Sir Osis of Liver said:
I'd like to know how it compares to the origanal short version from the Legends anthology?
There's two parts to the story. One is set in an around Tar Valon, from just before Rand's birth to a few months after Moiraine and Siuan are raised Aes Sedai. That's all new.

The second part is pretty much the novella from Legends, expanded slightly. You have to be reading very carefully to notice the additions.
 

KenM said:
What got me is everyone was complaining about RJ not advancing the story in the two books before this one, so he does a prequel for this book. :rolleyes: I'm glad I never could get into WOT.
Two of the last three books. Anyone who thinks book 9 (Winter's Heart) didn't advance the story wasn't paying attention.
 

drothgery said:
Two of the last three books. Anyone who thinks book 9 (Winter's Heart) didn't advance the story wasn't paying attention.
Book 9 wasn't terrible, in fact I loved the whole last chapter of the book. There were a couple of things that really irked me though, and it didn't really didn't pick up until the latter half of the book.

However, my contention is that RJ could (and should) have basically take books 7-10 and condense them into two books instead of it being four.

Well, I'm changing that.

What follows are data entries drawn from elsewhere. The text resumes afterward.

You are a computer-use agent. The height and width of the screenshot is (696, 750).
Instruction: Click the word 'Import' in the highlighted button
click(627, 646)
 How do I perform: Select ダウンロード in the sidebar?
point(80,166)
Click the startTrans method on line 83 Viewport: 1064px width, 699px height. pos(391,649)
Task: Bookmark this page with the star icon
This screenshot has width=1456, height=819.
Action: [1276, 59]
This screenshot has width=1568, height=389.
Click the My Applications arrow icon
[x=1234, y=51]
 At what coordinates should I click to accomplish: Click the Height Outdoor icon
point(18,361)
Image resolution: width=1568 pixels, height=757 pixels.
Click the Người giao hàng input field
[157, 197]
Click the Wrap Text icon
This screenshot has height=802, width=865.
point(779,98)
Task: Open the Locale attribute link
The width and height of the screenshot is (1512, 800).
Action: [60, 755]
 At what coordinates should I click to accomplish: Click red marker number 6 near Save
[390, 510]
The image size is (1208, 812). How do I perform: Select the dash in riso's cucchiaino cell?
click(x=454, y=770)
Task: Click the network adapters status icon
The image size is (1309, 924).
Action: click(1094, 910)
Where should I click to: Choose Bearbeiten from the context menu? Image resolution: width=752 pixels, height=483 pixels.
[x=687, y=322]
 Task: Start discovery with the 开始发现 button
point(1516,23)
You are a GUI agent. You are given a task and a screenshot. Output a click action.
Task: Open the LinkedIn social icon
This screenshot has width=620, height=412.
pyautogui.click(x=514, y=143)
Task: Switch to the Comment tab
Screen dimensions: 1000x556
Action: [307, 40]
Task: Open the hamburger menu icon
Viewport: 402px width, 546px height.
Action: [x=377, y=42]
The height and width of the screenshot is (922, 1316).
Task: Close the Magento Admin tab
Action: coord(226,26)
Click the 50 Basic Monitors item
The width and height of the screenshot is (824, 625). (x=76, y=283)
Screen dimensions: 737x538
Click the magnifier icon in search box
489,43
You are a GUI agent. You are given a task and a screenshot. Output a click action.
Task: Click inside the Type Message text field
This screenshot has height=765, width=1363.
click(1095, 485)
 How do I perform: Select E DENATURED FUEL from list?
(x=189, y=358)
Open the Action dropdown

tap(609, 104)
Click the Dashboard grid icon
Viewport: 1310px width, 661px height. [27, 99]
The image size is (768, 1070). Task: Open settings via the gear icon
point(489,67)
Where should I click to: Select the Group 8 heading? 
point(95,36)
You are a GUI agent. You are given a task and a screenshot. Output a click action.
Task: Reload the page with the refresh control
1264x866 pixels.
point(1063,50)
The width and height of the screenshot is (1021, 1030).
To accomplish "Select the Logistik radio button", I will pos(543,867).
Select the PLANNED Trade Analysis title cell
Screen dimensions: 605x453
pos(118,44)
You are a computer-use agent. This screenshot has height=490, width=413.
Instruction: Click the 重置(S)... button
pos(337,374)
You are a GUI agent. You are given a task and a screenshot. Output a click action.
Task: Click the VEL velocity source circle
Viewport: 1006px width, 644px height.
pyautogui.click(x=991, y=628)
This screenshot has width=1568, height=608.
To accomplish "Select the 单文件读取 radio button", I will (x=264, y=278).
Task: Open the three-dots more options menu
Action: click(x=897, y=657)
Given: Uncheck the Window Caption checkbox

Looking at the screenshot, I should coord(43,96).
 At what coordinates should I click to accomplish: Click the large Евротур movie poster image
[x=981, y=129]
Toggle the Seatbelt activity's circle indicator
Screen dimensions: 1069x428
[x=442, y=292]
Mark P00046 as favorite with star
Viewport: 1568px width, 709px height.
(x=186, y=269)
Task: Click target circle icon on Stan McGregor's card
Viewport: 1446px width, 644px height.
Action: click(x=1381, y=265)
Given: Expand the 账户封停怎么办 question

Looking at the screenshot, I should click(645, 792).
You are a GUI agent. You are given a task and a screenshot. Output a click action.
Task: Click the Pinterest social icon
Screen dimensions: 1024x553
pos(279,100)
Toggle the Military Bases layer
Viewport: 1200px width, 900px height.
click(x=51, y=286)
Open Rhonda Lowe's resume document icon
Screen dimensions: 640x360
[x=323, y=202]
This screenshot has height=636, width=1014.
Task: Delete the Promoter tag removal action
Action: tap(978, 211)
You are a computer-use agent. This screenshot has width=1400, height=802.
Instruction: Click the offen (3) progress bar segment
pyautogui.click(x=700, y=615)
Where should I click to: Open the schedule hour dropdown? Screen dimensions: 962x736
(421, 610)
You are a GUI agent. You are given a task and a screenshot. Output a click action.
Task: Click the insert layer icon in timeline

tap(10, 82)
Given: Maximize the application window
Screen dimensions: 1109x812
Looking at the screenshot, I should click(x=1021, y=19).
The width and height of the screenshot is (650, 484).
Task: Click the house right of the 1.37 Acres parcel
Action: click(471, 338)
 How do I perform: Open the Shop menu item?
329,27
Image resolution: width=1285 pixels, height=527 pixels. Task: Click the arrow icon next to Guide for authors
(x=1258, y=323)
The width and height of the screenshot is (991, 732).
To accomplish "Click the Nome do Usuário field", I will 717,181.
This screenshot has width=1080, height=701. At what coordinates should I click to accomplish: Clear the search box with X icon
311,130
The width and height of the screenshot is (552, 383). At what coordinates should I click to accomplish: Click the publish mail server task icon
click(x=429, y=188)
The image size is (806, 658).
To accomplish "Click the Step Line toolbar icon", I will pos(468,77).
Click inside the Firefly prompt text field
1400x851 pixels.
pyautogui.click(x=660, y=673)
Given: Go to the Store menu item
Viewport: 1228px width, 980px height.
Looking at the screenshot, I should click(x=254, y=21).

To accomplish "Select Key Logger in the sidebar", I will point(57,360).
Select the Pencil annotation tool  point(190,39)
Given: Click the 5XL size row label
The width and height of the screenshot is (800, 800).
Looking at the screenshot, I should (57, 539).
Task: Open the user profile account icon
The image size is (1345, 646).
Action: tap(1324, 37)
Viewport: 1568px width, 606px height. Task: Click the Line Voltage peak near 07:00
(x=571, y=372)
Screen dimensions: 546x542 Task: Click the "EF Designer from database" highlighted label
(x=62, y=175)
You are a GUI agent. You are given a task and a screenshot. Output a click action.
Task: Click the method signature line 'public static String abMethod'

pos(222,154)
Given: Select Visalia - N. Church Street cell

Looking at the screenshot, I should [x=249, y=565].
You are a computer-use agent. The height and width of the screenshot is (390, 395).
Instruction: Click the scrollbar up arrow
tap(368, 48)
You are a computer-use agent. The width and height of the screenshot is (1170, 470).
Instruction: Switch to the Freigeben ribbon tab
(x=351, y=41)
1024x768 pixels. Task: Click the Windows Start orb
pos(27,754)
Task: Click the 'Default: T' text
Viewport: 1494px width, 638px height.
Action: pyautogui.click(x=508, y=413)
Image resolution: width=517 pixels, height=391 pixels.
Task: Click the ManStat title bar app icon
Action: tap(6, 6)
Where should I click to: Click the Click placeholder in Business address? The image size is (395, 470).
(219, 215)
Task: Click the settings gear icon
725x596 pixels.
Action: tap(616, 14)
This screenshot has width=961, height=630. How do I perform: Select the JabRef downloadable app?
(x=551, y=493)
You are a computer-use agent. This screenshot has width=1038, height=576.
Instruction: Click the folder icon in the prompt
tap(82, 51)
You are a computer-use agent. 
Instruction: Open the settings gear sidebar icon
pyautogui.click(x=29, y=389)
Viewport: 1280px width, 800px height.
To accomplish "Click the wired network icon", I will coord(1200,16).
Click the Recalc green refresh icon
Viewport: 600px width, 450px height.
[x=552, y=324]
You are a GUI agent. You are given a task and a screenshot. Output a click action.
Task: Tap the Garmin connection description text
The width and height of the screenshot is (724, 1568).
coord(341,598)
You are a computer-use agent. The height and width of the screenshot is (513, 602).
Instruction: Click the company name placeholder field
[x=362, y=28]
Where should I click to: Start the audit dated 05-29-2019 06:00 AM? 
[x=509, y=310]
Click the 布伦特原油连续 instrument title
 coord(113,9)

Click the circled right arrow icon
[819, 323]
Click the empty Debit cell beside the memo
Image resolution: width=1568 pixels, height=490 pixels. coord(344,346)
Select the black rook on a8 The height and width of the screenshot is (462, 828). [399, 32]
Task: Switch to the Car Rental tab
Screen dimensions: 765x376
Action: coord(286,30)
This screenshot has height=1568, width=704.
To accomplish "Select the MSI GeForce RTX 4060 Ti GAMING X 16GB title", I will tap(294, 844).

My main contention is that RJ needs a better editor, one that's going to stand up to him and tell him to piss off if he doesn't like the changes the editor wants. I think that's the biggest problem, Tor let him have the reins too long, and now he's out of control.
 

LightPhoenix said:
Book 9 wasn't terrible, in fact I loved the whole last chapter of the book. There were a couple of things that really irked me though, and it didn't really didn't pick up until the latter half of the book.

However, my contention is that RJ could (and should) have basically take books 7-10 and condense them into two books instead of it being four.
I'd quibble with that, mostly because A Crown of Swords is one of the best books in the series, but also because trying to condense books 7-10 into two books doesn't really work well organizationally (for one thing, it would end up ending with the end of CoT, which isn't an ending). The massively overrated Book 6 (Egwene's thread is okay, and there are Things that go Boom at the end, but all and all, I just don't get why people tend to start their list of 'WoT books that suck' with the excellent A Crown of Swords instead of the mediocre Lord of Chaos.) should have been condensed with book 7, and books 8 and 9 also fold together pretty nicely. But unless the conclusion of the series makes what happend in CoT more relevant, I'll probably argue that you can read the whole series and skip that book without noticing it.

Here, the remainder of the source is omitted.